Scholar: Muslims will vote Obama

Politicians usually appreciate capturing voting blocs. But I have to wonder if predications like this -- that Barack Obama is the overwhelming favorite for Muslims -- will hurt the candidate more than it will help.
Many American Muslims are genuinely invested in finding a candidate who actually sees the United States as responsible member of a global community, and not just a bully.

And that's why the overwhelming support of the Muslim community now has shifted to the Democratic side, and specifically to Sen. Barack Obama.

Sen. Hillary Clinton generates little interest among Muslim-Americans. She favors an "undivided" (i.e., all Jewish) Jerusalem, which would signal even further suffering and catastrophe -- even ethnic cleansing -- for Palestinians who for more than a thousand years have called Jerusalem home.

And Clinton has signed on to a bill that makes war with Iran more likely, as it specifies that Iran is waging a "proxy war" against the United States in Iraq. It is this kind of language that got us ensnared in Iraq in the first place.

Obama, on the other hand, condemned Clinton's vote on Iran and stressed diplomacy. Obama's cosmopolitanism -- raised in Hawaii and Indonesia, son of a white Midwestern mother and a Kenyan father -- also resonates with many Muslims who want their president to be a global citizen, for a change.

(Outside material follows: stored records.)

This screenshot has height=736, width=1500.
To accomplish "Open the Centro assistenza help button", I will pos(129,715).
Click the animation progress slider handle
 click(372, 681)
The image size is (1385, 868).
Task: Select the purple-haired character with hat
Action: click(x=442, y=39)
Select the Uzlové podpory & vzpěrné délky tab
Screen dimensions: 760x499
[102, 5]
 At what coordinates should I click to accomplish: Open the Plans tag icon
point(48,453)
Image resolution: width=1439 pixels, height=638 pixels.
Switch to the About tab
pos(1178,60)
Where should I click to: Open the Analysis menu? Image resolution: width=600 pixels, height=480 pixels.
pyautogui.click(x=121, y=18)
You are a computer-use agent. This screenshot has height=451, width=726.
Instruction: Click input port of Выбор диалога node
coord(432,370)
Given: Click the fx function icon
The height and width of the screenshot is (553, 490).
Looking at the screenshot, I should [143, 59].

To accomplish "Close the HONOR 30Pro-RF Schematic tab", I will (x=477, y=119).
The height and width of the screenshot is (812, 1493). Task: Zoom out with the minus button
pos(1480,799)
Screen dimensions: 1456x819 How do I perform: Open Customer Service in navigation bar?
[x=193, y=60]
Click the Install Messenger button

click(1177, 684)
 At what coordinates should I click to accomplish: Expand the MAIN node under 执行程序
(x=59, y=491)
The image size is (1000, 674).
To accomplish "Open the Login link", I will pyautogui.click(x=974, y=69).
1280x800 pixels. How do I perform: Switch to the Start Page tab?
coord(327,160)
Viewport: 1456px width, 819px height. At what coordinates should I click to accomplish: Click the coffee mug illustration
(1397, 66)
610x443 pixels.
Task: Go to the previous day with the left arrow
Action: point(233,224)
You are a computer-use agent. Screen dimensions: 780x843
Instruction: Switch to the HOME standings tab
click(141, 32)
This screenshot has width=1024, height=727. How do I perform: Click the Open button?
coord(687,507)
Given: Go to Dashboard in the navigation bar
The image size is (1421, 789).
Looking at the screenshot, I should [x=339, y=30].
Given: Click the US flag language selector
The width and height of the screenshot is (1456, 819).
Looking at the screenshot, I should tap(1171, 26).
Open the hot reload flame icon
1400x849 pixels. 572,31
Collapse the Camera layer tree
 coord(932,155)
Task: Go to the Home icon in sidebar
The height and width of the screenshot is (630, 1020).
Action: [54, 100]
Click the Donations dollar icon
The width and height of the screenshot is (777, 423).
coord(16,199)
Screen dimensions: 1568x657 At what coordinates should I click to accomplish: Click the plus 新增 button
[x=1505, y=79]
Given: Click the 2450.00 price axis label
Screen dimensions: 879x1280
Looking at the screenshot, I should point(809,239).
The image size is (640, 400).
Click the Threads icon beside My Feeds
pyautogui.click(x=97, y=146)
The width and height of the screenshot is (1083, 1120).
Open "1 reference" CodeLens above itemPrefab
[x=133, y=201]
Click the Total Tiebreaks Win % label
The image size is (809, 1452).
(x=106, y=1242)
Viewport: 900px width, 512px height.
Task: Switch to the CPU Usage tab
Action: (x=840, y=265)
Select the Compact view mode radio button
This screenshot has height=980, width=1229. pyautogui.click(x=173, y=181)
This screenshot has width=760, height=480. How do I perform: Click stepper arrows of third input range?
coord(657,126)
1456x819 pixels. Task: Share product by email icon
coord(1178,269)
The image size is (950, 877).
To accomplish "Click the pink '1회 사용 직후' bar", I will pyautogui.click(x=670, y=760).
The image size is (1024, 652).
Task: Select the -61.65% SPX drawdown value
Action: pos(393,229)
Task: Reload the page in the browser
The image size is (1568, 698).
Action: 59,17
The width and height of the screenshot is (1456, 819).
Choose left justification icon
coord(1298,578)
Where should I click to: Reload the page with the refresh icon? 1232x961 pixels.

When he began his political career, Obama courageously supported the idea that the United States should be a real honest broker between Israelis and Palestinians. Over time, however, he has distanced himself from the Palestinian side.

Yet many American Muslims remain hopeful that a President Obama would bring his vision of peace and justice back to all the areas of U.S. foreign policy, including the bleeding wound that is Palestine/Israel.

Pundits, take note: Overwhelmingly, American Muslims will be casting their votes for Obama.
George Bush owned the Muslim vote in 2000 because of campaign promises that came up exceedingly empty after 9/11, and in 2004 93 percent voted for John Kerry. Observers have been predicting American Muslims would vote strongly Democratic in November. And it's little surprise that Obama, whose father was Muslim and whose middle name is Hussein, would be the fan favorite.

The problem for the Illinois senator is that one of the efforts to torpedo his campaign has been a handful of Internet rumors that he is a Jew-hating undercover Muslim. Despite assertions to the contrary, and the defense of many prominent Jews and despite the fact that the right Muslim could be a good president, the fear seems to linger with many people I talk to, even though who should know much better.

2 comments:

ProblemWithCaring said...

yes, yes. as my old native grandmother use to say: whats new under the sun?

every black person is a suspected anti-semite.

every person of "color" is at once un-American and preemptively seen as uniquely suspect.

yet, fret not my pet - at least about political obscurities, such as ethnic predispositions and "preference voting."

if amerikka can't get over its own insecurities about race, gender, religion and the petty differences that separate us, then mr. obama’s failure to capture the office of presidency will be the least of (y)our worries.

entertaining blog, btw.

Anonymous said...

ProblemWithCaring stated, "every black person is a suspected anti-semite. every person of "color" is at once un-American and preemptively seen as uniquely suspect."

But nobody has made either of these statements. Rather, Jewish wariness of Obama is entirely justified by:
- the anti-Semitic ideology his church preaches
- the virulent anti-Semitism that has emanated from other parts of the African-American left
- the earlier Obama associations with the pro-Palestinian, pro-Muslim groups
- his already-stated hostility to the Likud, a legitimate Israeli party.